According to the text on configuring the AVG for an SSL VPN connection, what kind of requests must the default gateway configured on the AVG respond to?

## TEXT PROVIDED
-- Opening Marker --

After running the Quick Setup and Net Direct configuration wizards, the default configuration must be modified to support an SSL VPN connection with an IP Office system.
Perform this procedure using the AVG browser-based interface (BBI). See Avaya VPN Gateway BBI Application Guide.
Ensure that the default gateway configured on AVG responds to ICMP requests. If the default gateway does not respond to ICMP requests, the AVG cannot provide VPN services.
Procedure
Log on to the AVG BBI as administrator.
In the navigation pane on the left, select the Config tab and then VPN Gateway > VPN1 > IP Pool.
The default VPN from the basic AVG configuration may already have a local pool. If not, you must add a local pool to the default VPN. On the Add new IP Address Pool page, add a local pool to the default VPN.
On the Modify IP Address Pool page, verify that the values in the Lower IP and Upper IP fields match values set using the Net Direct Configuration wizard.
On the IP Pool > Network Attributes Settings page, select the Network Attributes tab and enter the values for your network.

-- Closing Marker --

## RECORD SET

-- Opening Marker --

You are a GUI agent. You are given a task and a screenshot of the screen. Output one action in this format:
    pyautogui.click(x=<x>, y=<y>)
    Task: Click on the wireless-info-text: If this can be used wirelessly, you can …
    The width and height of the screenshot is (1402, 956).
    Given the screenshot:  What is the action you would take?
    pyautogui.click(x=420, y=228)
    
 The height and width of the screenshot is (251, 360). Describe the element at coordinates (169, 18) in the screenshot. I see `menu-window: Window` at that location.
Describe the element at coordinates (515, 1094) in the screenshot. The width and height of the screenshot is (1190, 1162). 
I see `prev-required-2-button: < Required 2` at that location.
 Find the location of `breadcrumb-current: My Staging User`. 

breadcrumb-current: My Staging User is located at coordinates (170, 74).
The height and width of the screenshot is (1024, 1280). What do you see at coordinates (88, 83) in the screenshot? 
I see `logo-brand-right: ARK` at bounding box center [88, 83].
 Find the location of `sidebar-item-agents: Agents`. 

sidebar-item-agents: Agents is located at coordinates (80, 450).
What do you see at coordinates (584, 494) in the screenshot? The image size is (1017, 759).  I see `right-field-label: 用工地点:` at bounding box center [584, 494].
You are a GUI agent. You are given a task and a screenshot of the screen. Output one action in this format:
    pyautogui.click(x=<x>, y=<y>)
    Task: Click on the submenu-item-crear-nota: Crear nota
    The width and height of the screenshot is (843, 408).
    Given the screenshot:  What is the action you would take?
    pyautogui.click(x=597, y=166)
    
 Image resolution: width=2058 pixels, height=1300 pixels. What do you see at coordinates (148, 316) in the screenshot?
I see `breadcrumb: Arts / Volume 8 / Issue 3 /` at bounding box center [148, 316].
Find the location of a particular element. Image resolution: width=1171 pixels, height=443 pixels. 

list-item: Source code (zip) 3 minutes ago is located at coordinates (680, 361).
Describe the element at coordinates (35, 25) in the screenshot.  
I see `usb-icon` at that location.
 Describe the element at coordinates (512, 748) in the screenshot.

-- Closing Marker --

## ANSWER BOX
ICMP requests.